Partie 41 : Docteur Francis
Le fait qu'il y ait parfois des confusions de noms au pays du poivre n'est pas nouveau pour moi. Surtout lorsqu'il s'agit de biens qui ont beaucoup voyagé dans l'espace et dans le temps, différents noms peuvent désigner la même plante ou un nom peut se référer à différentes plantes.
Il m'a toutefois semblé étrange que lorsque je cherche Francis Buchanan, une personnalité historiquement bien définie, je sois déjà dérouté par son nom :
"Le Dr Francis Buchanan (15 février 1762 - 15 juin 1829), plus tard connu sous le nom de Francis Hamilton mais souvent désigné par Francis Buchanan-Hamilton, était un physicien écossais qui a apporté des contributions significatives en tant que géographe, zoologiste et botaniste alors qu'il vivait en Inde. L'abréviation standard d'auteur botanique Buch.-Ham. est appliquée aux plantes et aux animaux qu'il a décrits, bien qu'aujourd'hui la forme "Hamilton, 1822" soit plus couramment vue en ichtyologie et soit préférée par Fishbase".
----------------
◆ **CONSIGNES DE TRAVAIL**
(a) Relevez, dans le texte sur Francis Buchanan, les qualités en lesquelles il a apporté des contributions significatives alors qu'il vivait en Inde.
(b) Reproduisez fidèlement le texte sur Francis Buchanan, de « Partie 41 : Docteur » jusqu'à « à différentes plantes. ».

◆ **DONNÉES RECUEILLIES**
----------------
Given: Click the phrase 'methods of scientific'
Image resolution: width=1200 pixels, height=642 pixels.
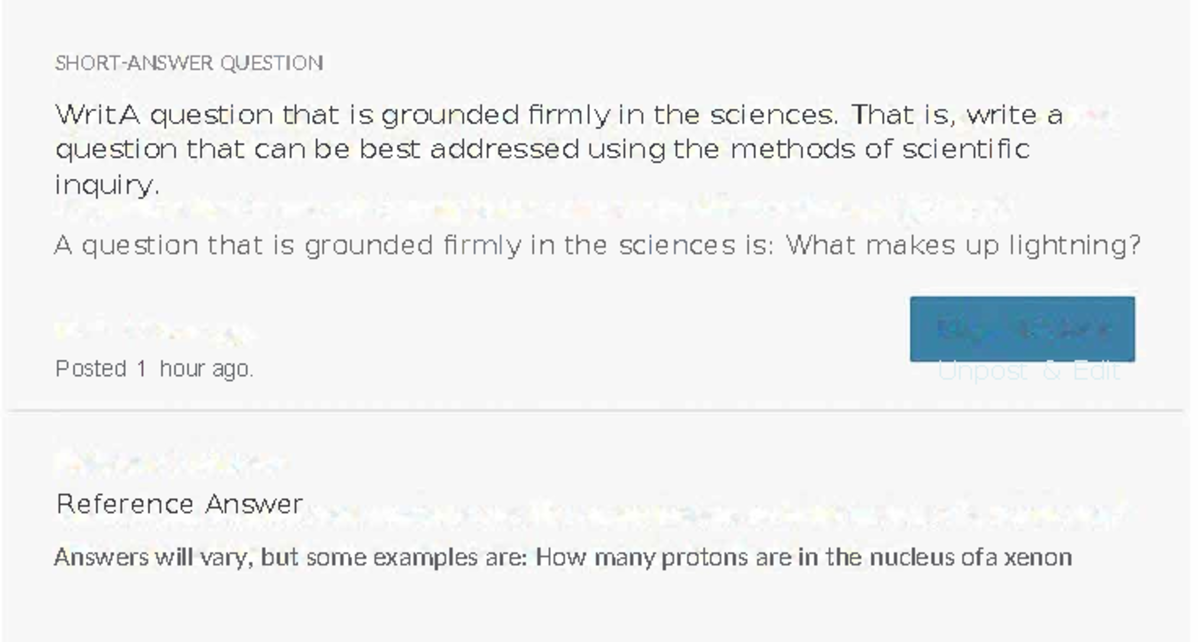Looking at the screenshot, I should click(x=880, y=150).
----------------
◆ **RÉSULTATS PAR CONSIGNE**
(a) géographe, zoologiste, botaniste

(b)
Partie 41 : Docteur Francis
Le fait qu'il y ait parfois des confusions de noms au pays du poivre n'est pas nouveau pour moi. Surtout lorsqu'il s'agit de biens qui ont beaucoup voyagé dans l'espace et dans le temps, différents noms peuvent désigner la même plante ou un nom peut se référer à différentes plantes.